Posted to findingDulcinea by Shannon Firth
A recent survey by marketing research firm Gaither International reports that one in four Puerto Ricans are considering leaving their homeland. A stream of mainly middle-class professionals have already migrated to Florida to escape Puerto Rico’s rising inflation, crime, a shrinking manufacturing sector and a 12 percent unemployment rate. “Floricans” is the new term used to identify the Puerto Ricans now living in Florida. The Miami Herald, citing U.S. Census data, reports that 200,000 Puerto Ricans moved to Florida between 2000 and 2006, roughly 5 percent of its population of 4 million. This wave of migration continued after the government’s partial shutdown in May 2006, which was triggered by a budget crisis that left almost 100,000 government workers temporarily unemployed.
The same economic downturn hitting the U.S. now is one that Puerto Ricans have been grappling with for two or three years. Frances Robles of the Miami Herald told NPR, “If we think that in the U.S. we’re facing problems with our gas and our electric then they should go to Puerto Rico. … Can you imagine spending a third of your pay on keeping the lights on?”
Most jobseekers from Puerto Rico speak English and have college, and often graduate, degrees.
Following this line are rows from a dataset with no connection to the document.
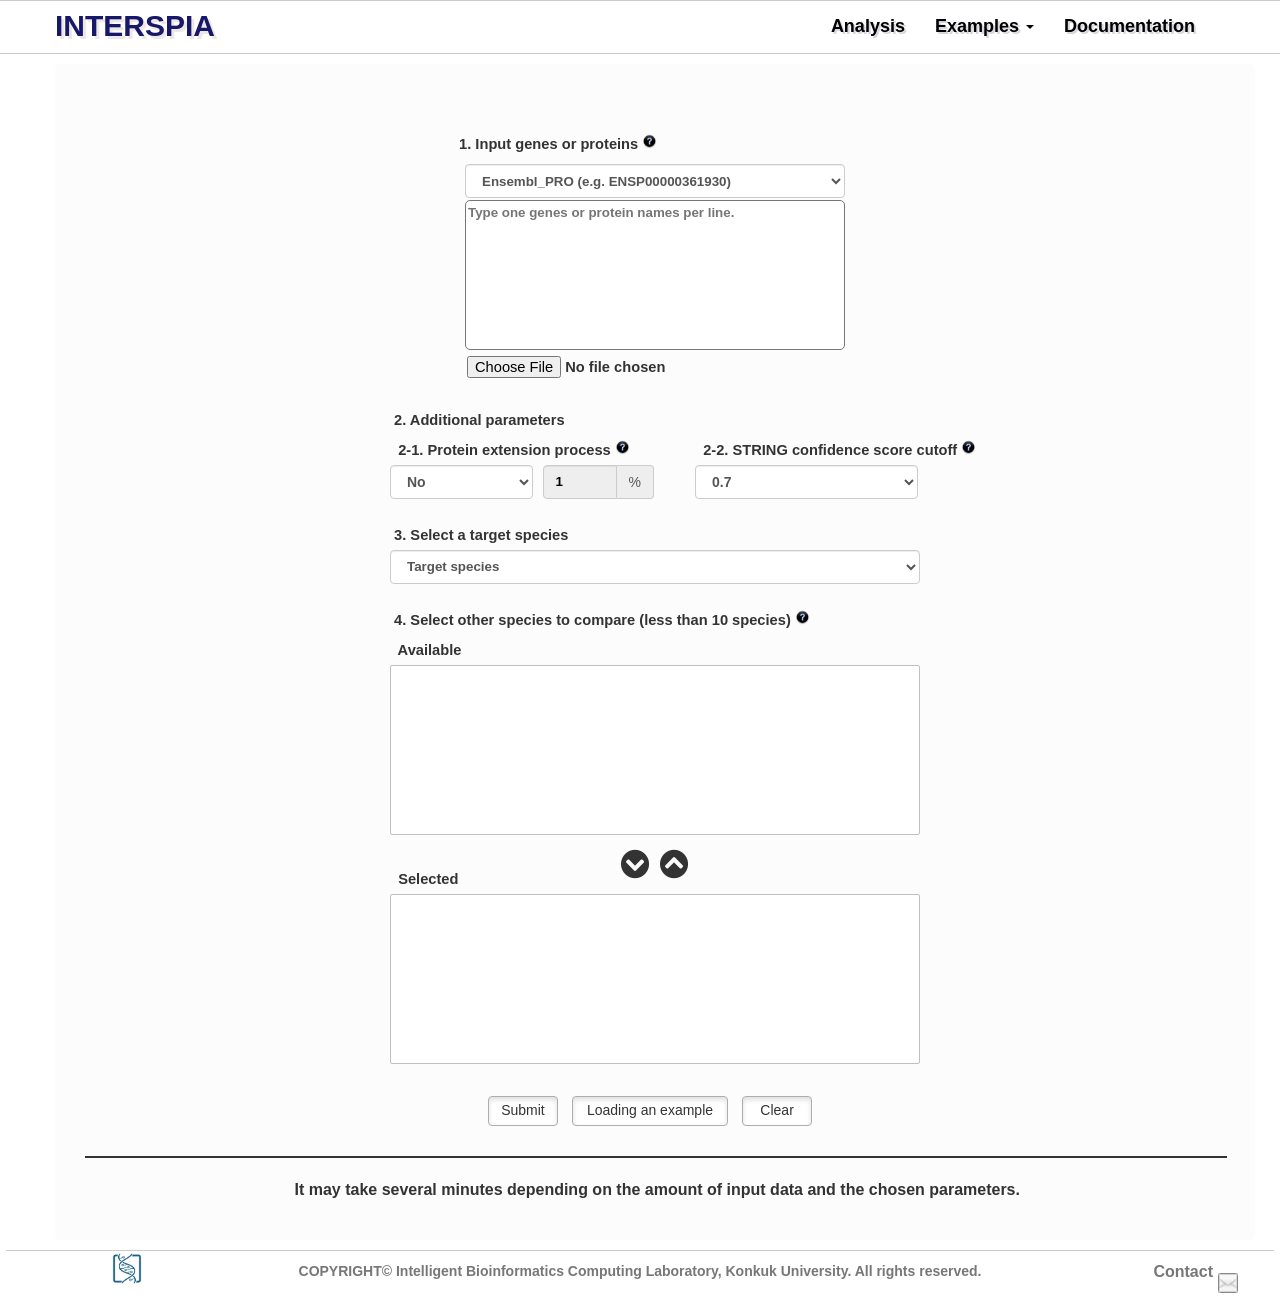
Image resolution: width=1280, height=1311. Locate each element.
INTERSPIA (135, 25)
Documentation (1129, 26)
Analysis (868, 26)
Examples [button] (984, 26)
The Miami Herald, citing The Puerto Rican Surgeons Association, said 800 doctors have left in the last three years.
Xavier Vilaro, a sales, marketing and business development VP, told the Herald, “The [job] offers have been good, some have not been what I have been expecting, but it’s been fairly better than back home.”
Frank Oquendo, a recent immigrant who worked as a salesman for a fitness center in Puerto Rico until being forced to take a 25 percent pay cut, confessed reservations about leaving: “Sometimes you feel like a traitor when people ask, ‘Why don’t you stay here and work for your country?’ … I want to help push Puerto Rico forward, but what about my kids?”
Some Puerto Ricans, like Elías Gutiérrez, head of the graduate school at the University of Puerto Rico, are angry about the continuing exodus, telling The Miami Herald: “We are committing collective suicide. This is going to become a country of elderly and poor people.”